Par : Sylvie Tremblay
L'ancêtre unique des familles Godbout d'Amérique du Nord, prénommé Nicolas, est baptisé le 18 mai 1635 à Berneval-le-Grand, situé à environ quinze kilomètres à l'est de Dieppe, le long du littoral de la mer du Nord. Il est le cinquième enfant de Michel Godebout et de Colette Caron, famille qui en compte huit.
Nicolas Godebout reçoit une bonne instruction en France, apprenant à lire et à écrire et faisant son apprentissage de pilote. Il émigre en Nouvelle-France sans doute en 1654, car il est présent comme témoin le 15 avril 1655 dans une transaction notariée impliquant Louis-Théandre Chartier de Lotbinière et Jean Bourdon.
Il est étroitement lié aux activités de Jean Bourdon, un des premiers cartographes. Certains historiens et généalogistes présument que Nicolas Godebout a participé à l'expédition de Bourdon pour la découverte de la baie d'Hudson, à l'été 1657. À compter de 1658, il utilise sa connaissance du fleuve Saint-Laurent pour faire le transport de marchandises entre Tadoussac et Trois-Rivières. Ainsi, le 25 avril 1658, Jacques Maheu et Ignace Sevestre retiennent ses services pour le transport de marchandises sur le fleuve.
Le 9 janvier 1662, à Québec, il épouse Marie-Marthe Bourgouin, native de Paris, fille de Jean Bourgouin, bourgeois et secrétaire de la chambre du roi et de Marie Lefebvre. Malgré les absences fréquentes du foyer, confirmées par plusieurs documents, cinq enfants voient le jour entre 1663 et 1672, deux filles et trois fils.
Nicolas Godebout doit procurer une habitation décente à son épouse et aux enfants à naître. Ainsi, le 10 août 1662, il reçoit une concession de terre à l’île d’Orléans, qu’il exploite comme en fait foi les recensements de 1666 et 1667.
En 1670, le père jésuite Charles Albanel se rend à la rivière «Godbout» sur la Côte-Nord. À l'embouchure de la rivière, se trouve un poste servant à la pêche et au commerce des fourrures. Ce poste est situé à l'emplacement actuel de la municipalité de Godbout, et ce toponyme rappelle les activités de Nicolas Godebout sur la Côte-Nord.
Lors de son décès, à Québec, le 5 septembre 1674, à l'âge de 39 ans, il laisse une veuve et quatre jeunes enfants (l’aînée Marguerite meurt à l’âge de 5 ans en 1668); la communauté comporte beaucoup de dettes, mais parmi les biens personnels de Nicolas, on note «une carte marine» et un «papier concernant le voyage qu'il a fait sur la mer». Afin de subvenir aux besoins de ses enfants, Marie-Marthe Bourgouin se remarie, avec Antoine Marcereau, natif de Montbard en Bourgogne, le 2 juillet 1675. Après sept ans de vie commune, Marie-Marthe meurt, le 19 décembre 1682.
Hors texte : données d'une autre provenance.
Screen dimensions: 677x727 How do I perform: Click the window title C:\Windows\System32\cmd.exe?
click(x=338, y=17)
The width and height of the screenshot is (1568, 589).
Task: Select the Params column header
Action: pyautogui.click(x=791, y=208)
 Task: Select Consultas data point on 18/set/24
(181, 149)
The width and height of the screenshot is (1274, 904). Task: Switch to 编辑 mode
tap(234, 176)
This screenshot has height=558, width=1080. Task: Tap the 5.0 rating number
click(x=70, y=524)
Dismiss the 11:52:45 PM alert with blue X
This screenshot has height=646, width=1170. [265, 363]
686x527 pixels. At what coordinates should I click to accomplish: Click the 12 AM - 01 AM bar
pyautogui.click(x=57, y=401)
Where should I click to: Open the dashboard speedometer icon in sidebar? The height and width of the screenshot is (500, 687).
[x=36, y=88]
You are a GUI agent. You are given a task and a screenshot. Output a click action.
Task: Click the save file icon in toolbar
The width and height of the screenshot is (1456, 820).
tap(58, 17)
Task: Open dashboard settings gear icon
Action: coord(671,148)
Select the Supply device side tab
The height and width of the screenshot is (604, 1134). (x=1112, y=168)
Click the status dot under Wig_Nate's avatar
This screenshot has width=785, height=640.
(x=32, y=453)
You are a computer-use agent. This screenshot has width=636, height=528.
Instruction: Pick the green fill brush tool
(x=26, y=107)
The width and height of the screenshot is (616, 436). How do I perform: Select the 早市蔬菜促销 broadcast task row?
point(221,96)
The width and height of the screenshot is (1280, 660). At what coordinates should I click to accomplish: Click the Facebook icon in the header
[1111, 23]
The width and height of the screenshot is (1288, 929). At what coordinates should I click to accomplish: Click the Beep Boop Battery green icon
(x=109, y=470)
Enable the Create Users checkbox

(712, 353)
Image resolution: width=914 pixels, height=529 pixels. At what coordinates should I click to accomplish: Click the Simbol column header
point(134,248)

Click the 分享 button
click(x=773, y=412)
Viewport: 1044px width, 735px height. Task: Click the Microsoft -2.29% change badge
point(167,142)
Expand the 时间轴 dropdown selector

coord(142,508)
Parmi les descendants de Nicolas Godebout, figure Joseph-Adélard Godbout né à Saint-Éloi de Témiscouata, le 24 septembre 1892, fils d’Eugène Godbout, député de Témiscouata de 1921 à 1923 et de Marie-Louise Duret.
Après avoir étudié au séminaire de Rimouski, Joseph-Adélard poursuit des études supérieures en agronomie à Sainte-Anne-de-la-Pocatière et au Amherst Agricultural College dans l’État du Massachusetts.
À compter de 1929, Joseph-Adélard suit les traces de son père Eugène et devient député libéral. Il agit comme ministre de l’Agriculture dans le cabinet Taschereau, du 27 novembre 1930 au 27 juin 1936. À la suite de la démission de Louis-Alexandre Taschereau comme premier ministre, Joseph-Adélard Godbout assume cette fonction jusqu’au 26 août 1936. Défait aux élections de 1936, il est confirmé chef du parti Libéral lors d’un congrès tenu le 11 juin 1938. Réélu en 1939, il est premier ministre du Québec durant la majeure partie de la Seconde Guerre mondiale, soit du 8 novembre 1939 au 30 août 1944. Par la suite, il sera chef de l’opposition, de 1944 à 1948.
Joseph-Adélard Godbout est décédé à Montréal, le 18 septembre 1956, à l’âge de 63 ans et 11 mois et il a été inhumé à Frelighsburg. Il avait épousé Dorilda Fortin, fille de Florent Fortin et d’Éliza Lebourdais, à L’Islet, le 9 octobre 1923.